Given data below:

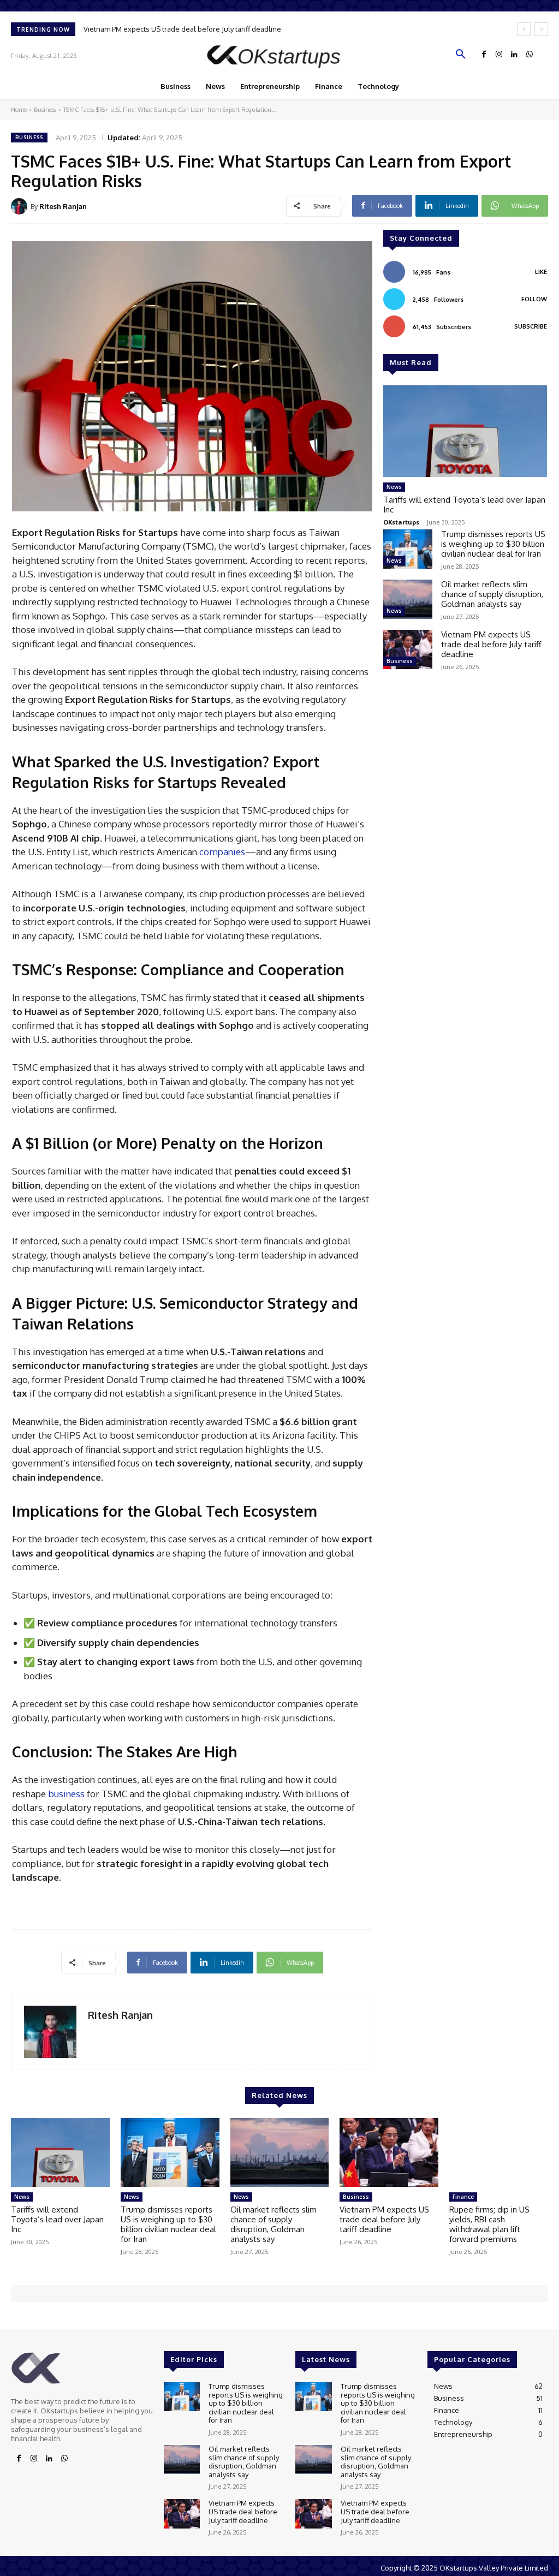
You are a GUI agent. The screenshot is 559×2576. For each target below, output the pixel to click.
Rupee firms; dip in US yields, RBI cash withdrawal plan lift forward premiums (489, 2224)
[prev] (524, 29)
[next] (541, 29)
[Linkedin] (514, 54)
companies (222, 851)
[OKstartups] (279, 54)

End of Given data.

- **What you have to do**: Repeat all of the entries above exactly. Keep pictures out of it.

- **Task response**:
You are a GUI agent. The screenshot is 559×2576. For each target below, output the pixel to click.
Rupee firms; dip in US yields, RBI cash withdrawal plan lift forward premiums (489, 2224)
[prev] (524, 29)
[next] (541, 29)
[Linkedin] (514, 54)
companies (222, 851)
[OKstartups] (279, 54)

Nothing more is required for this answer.